__What you have to do__
For this exercise, repeat exactly the lines below starting at the line holding "The image size" and ending at the line holding "Given: Collapse the Extent section triangle", both included, with no extra lines and no pictures.

__Records provided__

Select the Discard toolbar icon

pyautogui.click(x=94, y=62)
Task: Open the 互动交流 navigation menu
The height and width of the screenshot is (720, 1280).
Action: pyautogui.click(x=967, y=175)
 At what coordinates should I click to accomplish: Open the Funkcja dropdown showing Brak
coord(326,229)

...

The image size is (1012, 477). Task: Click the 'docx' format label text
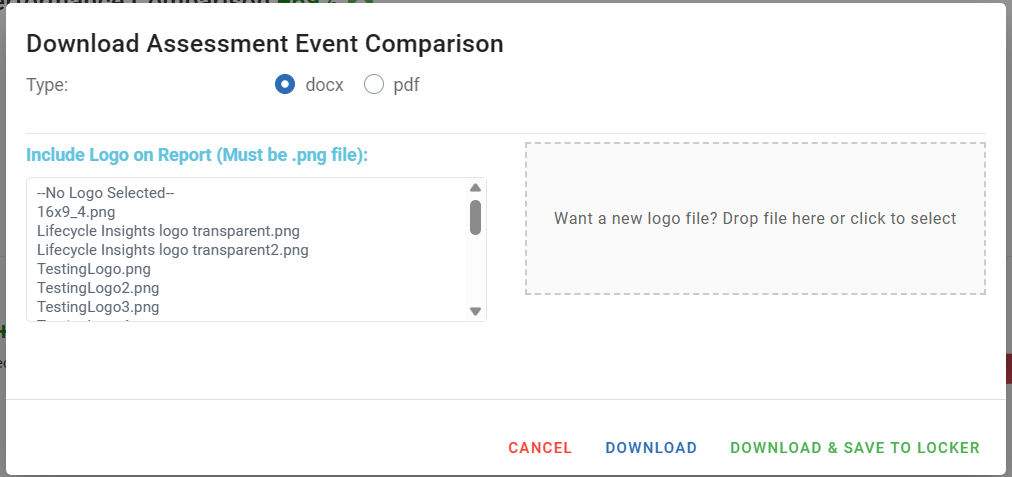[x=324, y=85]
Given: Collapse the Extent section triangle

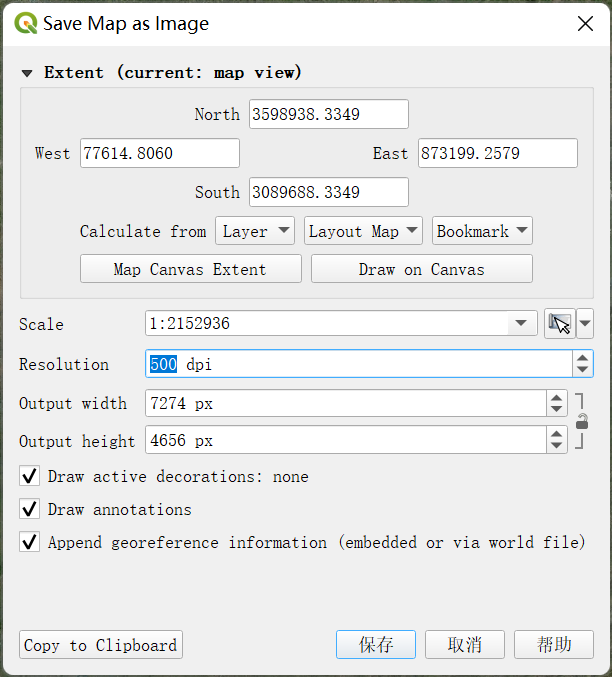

__Exercise result__
The image size is (1012, 477). Task: Click the 'docx' format label text
[x=324, y=85]
Given: Collapse the Extent section triangle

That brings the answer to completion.